InPDUM challenges notorious NYPD in struggle for Black Power! Masses mobilize in defense of jailed leadership

Brooklyn, NY—On Thursday, May 16, 2013, I was arrested by police forces of the 67th precinct of the New York Police Department (NYPD). Despite attempts made by the NYPD to characterize me as a fugitive and outlaw, it is important that I state that my arrest was nothing more than an act of political retaliation by the NYPD against an act of resistance that I committed that same night I was arrested.

On that night, just minutes before I was thrown in a jail cell, I had led a contingent of five forces of the International People’s Democratic Uhuru Movement (InPDUM) into the "police-community relations" meeting held at the 67th Precinct building of the NYPD, located at the 2800 block of Snyder Ave, in the heart of East Flatbush, Brooklyn, NY.

The purpose of InPDUM's attendance at this meeting was to serve the “People’s Subpoena” to the commander of the 67th Precinct Deputy Inspector Kenneth C. Lehr, or a representative, to appear at the pre-trial hearing of InPDUM’s Court for Black Justice and Reparations (CBJR).

Through the CBJR, InPDUM aims to put the NYPD on trial for crimes of colonial genocide being committed against the African community. A video of InPDUM serving the Peoples Subpoena can be found here:

Our task of serving the People’s Subpoena was carefully planned. At the point we left the community-police council meeting, it appeared to have been executed well.

We did what we came to do and we left as a group. However, as we gathered outside of the building to make sure we were all together, four or five police ran up on me from behind, telling me to put my hands behind my back.

Video shows my arrest outside of the courtroom here:

I said "Am I under arrest? What for?" They claimed I had 11 warrants.

At the time, I had no idea what they were talking about. Further, there was no indication that they even know who I was.

What you are asked to do
Reproduce the arrest account between "InPDUM challenges notorious" and "I was arrested.", inclusive, substituting "detained" for every instance of "arrested". These records were drawn from a different source.

(Collected data)
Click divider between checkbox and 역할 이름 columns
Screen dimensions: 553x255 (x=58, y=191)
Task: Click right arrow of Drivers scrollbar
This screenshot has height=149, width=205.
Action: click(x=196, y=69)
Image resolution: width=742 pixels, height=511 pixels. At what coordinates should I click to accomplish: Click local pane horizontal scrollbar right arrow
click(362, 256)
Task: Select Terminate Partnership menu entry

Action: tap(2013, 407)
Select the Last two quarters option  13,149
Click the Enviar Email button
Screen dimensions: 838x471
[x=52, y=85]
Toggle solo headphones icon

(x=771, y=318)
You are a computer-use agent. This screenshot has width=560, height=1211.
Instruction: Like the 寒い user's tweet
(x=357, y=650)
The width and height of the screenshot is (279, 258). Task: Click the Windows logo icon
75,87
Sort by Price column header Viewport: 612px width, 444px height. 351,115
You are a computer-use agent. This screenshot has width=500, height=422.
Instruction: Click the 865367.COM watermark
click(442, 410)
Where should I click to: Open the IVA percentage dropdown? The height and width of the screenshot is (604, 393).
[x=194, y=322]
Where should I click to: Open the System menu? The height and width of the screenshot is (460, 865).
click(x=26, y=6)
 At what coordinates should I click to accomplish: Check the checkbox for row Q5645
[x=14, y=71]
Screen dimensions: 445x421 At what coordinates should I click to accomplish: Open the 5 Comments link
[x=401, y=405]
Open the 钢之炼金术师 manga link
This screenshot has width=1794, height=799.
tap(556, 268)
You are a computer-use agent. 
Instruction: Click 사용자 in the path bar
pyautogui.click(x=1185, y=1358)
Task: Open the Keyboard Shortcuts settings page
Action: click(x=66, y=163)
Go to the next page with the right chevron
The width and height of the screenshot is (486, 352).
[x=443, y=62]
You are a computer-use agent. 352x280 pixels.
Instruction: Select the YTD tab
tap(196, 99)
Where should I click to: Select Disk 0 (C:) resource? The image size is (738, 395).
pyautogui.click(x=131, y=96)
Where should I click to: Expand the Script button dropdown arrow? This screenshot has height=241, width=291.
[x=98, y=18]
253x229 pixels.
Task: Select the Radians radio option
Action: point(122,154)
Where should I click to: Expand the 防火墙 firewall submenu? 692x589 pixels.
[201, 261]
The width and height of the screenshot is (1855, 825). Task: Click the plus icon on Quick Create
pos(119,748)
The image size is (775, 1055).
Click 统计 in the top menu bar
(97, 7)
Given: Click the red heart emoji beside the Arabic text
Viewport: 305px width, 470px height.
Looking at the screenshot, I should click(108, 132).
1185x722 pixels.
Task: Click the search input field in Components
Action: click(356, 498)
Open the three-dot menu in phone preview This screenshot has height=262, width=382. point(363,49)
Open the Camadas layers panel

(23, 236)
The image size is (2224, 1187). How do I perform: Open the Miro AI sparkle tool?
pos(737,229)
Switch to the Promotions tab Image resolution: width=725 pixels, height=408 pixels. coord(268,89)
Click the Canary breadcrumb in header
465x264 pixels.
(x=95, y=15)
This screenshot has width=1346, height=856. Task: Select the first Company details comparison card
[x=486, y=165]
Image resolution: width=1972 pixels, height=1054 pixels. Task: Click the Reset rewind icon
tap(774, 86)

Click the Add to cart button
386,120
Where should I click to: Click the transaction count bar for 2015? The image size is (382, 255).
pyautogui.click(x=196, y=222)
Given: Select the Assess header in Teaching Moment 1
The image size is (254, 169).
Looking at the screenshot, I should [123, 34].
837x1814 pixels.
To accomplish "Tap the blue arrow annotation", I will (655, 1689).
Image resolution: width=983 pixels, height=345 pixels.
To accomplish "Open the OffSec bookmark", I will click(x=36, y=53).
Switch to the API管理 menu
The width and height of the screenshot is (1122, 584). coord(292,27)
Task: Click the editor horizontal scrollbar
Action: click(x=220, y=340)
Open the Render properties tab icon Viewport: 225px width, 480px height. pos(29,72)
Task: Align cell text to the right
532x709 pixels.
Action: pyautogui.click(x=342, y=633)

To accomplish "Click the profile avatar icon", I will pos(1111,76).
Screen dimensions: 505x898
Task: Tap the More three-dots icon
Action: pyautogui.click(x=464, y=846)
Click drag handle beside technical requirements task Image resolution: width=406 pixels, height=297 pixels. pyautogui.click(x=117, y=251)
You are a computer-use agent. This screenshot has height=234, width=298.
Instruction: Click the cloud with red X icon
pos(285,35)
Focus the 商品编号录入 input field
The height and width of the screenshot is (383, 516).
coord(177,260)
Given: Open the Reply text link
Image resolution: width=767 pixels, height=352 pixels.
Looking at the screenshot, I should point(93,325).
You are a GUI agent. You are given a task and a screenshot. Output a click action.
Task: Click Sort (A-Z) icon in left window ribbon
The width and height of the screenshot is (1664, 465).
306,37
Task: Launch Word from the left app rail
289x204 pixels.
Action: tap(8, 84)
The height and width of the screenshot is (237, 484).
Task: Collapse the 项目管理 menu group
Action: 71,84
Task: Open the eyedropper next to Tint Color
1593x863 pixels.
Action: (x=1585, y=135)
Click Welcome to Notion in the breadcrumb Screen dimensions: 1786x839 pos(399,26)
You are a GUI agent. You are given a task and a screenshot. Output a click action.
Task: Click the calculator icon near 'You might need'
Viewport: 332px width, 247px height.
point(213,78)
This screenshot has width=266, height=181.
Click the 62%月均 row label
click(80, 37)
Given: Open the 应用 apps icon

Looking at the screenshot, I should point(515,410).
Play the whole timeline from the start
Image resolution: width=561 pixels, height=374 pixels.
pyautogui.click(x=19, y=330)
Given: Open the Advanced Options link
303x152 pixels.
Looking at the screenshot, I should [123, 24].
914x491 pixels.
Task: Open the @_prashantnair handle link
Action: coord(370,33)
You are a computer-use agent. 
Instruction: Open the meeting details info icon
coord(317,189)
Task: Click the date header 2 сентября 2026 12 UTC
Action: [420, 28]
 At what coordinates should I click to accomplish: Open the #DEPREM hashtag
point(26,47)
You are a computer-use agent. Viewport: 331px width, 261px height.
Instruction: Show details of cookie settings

Task answer
InPDUM challenges notorious NYPD in struggle for Black Power! Masses mobilize in defense of jailed leadership

Brooklyn, NY—On Thursday, May 16, 2013, I was detained by police forces of the 67th precinct of the New York Police Department (NYPD). Despite attempts made by the NYPD to characterize me as a fugitive and outlaw, it is important that I state that my arrest was nothing more than an act of political retaliation by the NYPD against an act of resistance that I committed that same night I was detained.